Question

An L-shaped object, made up of thin rods of uniform mass density, is suspended with a string as shown in figure. If $AB = BC$ , and the angle made by $AB$ with downward vertical is $\theta $ , then:

(A) $\tan \theta = \dfrac{2}{{\sqrt 3 }}$
(B) $\tan \theta = \dfrac{1}{3}$
(C) $\tan \theta = \dfrac{1}{2}$
(D) $\tan \theta = \dfrac{1}{{2\sqrt 3 }}$

Answer 1

Hint: to solve this problem we should know about the torque balancing:
Torque: it is the tendency of the body of a force to rotate a body to which it is applied.
Mathematically: $\tau = rF\sin \theta $ .
So to keep a body stable torque should be kept balanced.

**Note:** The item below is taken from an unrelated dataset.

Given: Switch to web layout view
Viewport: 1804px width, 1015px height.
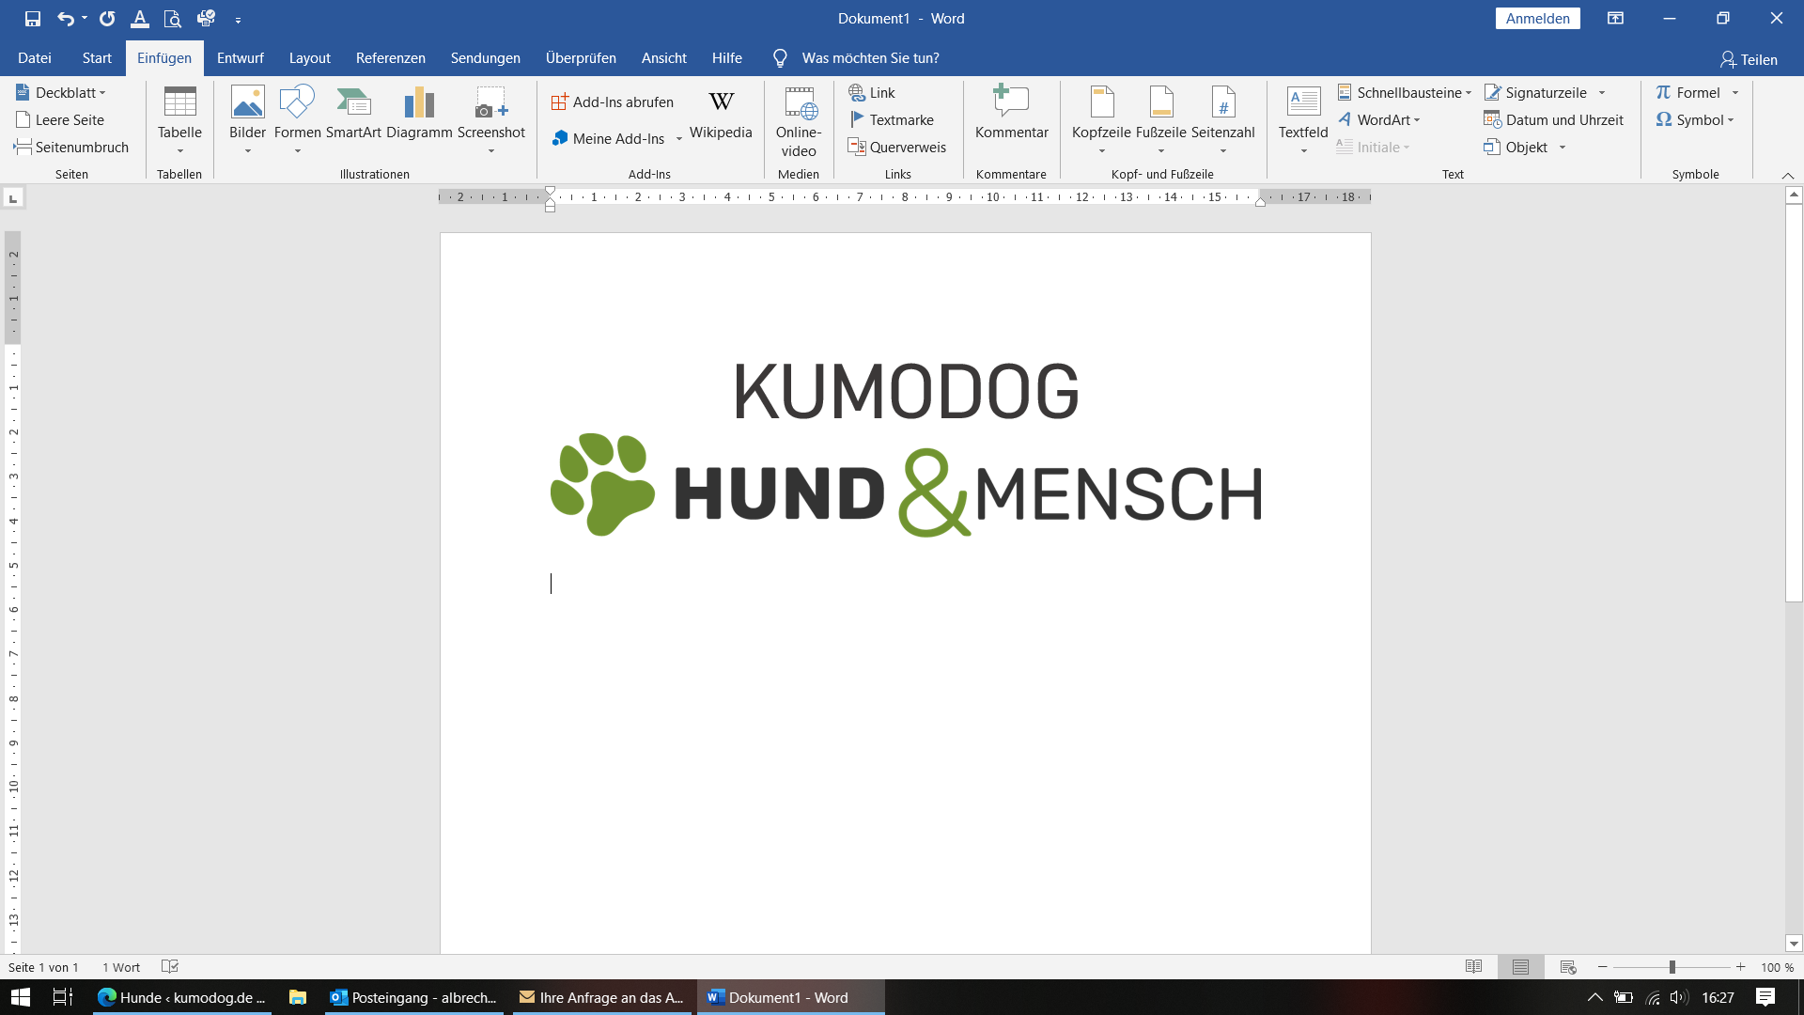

Complete step by step solution:

To solve this problem we have to balance torque experienced on two two limbs of the L-shape due to gravitational force.
So first take torque at first limb by gravitational force. By using figure we get,
 ${\tau _1} = mg\dfrac{L}{2}\sin \theta $
Same for the second limb torque due to gravitational force will be,
 ${\tau _2} = mg\left( {\dfrac{L}{2}\cos \theta - L\sin \theta } \right)$
To keep the torque balance at both points the direction will be reversed to each other.
So, In magnitude both will be equal.
 $ \Rightarrow mg\left( {\dfrac{L}{2} + L} \right)\sin \theta = mg\dfrac{L}{2}\cos \theta $
 $ \Rightarrow mg\dfrac{{3L}}{2}\sin \theta = mg\dfrac{L}{2}\cos \theta $
 $ \Rightarrow \tan \theta = \dfrac{1}{3}$
From above calculation. We get $\tan \theta = \dfrac{1}{3}$ .
So, option (b) is the correct option.

Note:
As all rotational motion have an axis of rotation, torque must be defined about a rotational axis. So, a torque is a force applied to a point on an object about the axis of rotation. Torque is an important part of generating power from a car’s engine and transmission of power. For a given force torque can be increased by increasing the radius about which it acts.